CPI inched up to 3.86 percent year-on-year, highest in FY18 so far. But these are early days. The average inflation in FY18 so far sits at pretty manageable 3.4 percent. Onions and tomatoes sent the CPI ballooning in August 2017, as both commodities were being sold at double the price of both last year and last month.
It was more than the usual fleecing that goes on around and after Eid-ul-Adha, as some supply side shocks ensured tomatoes would become a pricey commodity. Bulk of the food sub-index increase was due to perishable items. The non-perishable food items actually saw a decline month-on-month, but that was too little to reverse the trend in overall food prices.
But not every other commodity has been dearer over last year. You are saving a little over 16 percent if you are smoking or drinking. So, health may well have become 11.4 percent dearer over last year, and education 8 percent – the cigarette savings almost make up for that hike. Recall that cigarette makers were incentivized in the last budget to compete against counterfeit and illicit tobacco imports. The results have been impressive. One wonders, if any such scheme in the pharma sector is in the offing too.

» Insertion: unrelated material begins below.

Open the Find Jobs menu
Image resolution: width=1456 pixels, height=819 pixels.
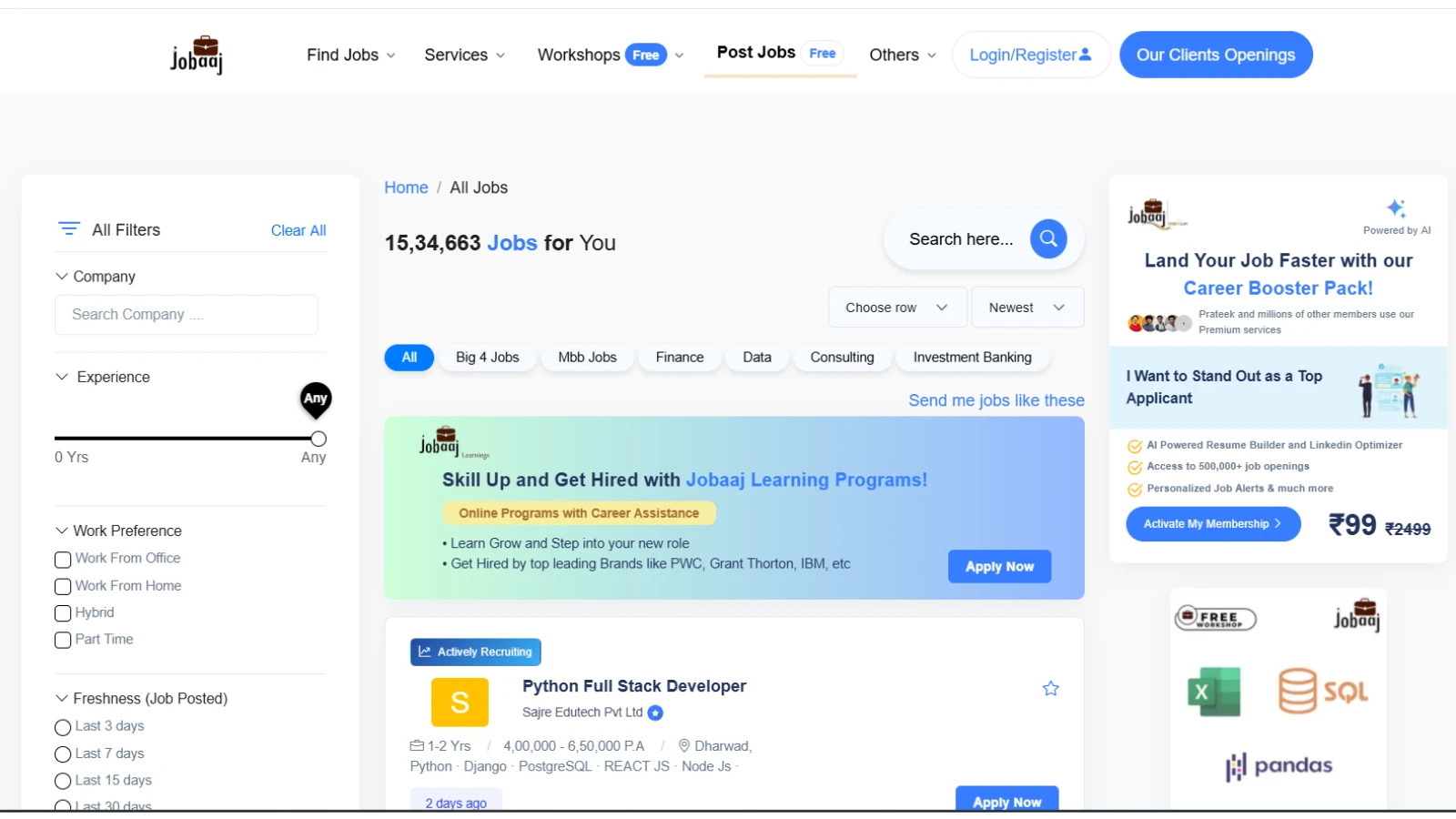coord(350,55)
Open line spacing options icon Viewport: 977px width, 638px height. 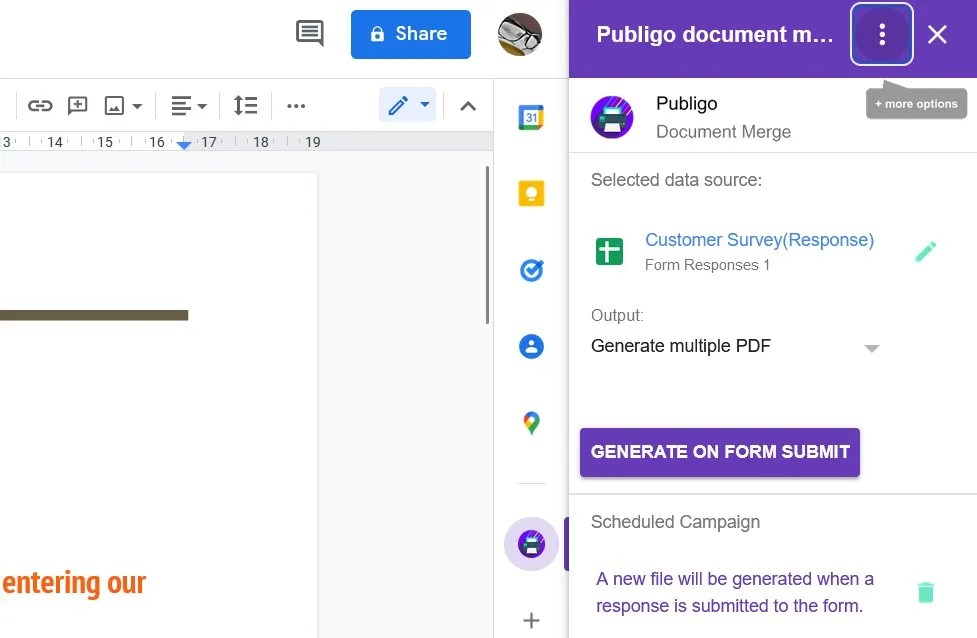(x=241, y=105)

The month-on-month CPI recorded a 0.63 percent increase – a six-month high. Perishable food items were single handedly responsible for the rise with an impact of 0.73 percent. The impact of quarterly revision in house rent sub index was also recorded in the preceding months. The transport sub-index also increased after upward revision in petroleum prices last month.
The downtrend in international commodity prices is well reflected in most sub heads, especially that of transport. Oil prices have finally woken up from the slumbers and crossed $50/bbl after quite some while, and the petroleum prices have also been increased for October, which would be reflected in next month’s CPI. The recent trend in oil prices suggest near-to-medium term upward pressure on oil prices, which could jack up the transport index directly, and along it, some items in the food index.
While there are signs that suggest inflation could stay north of 4 percent in the near term, it is nowhere near worrisome. Inflation has more often than not been the sole variable being cited by policymakers deciding on the monetary policy. By that token, expect no changes in the policy anytime soon. Only that the fiscal deficit sits at fearsome levels and reasons are plenty to look beyond inflation.